STORED DATA.
------------------------------------------------
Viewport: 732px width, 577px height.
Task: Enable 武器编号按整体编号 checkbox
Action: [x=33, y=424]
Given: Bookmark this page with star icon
------------------------------------------------
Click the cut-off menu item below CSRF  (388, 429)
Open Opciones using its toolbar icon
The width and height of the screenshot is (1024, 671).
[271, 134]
------------------------------------------------
DIRECTION.
Display each line of the data above that contains the string "icon".

RESULT FOR THIS TASK.
Given: Bookmark this page with star icon
Open Opciones using its toolbar icon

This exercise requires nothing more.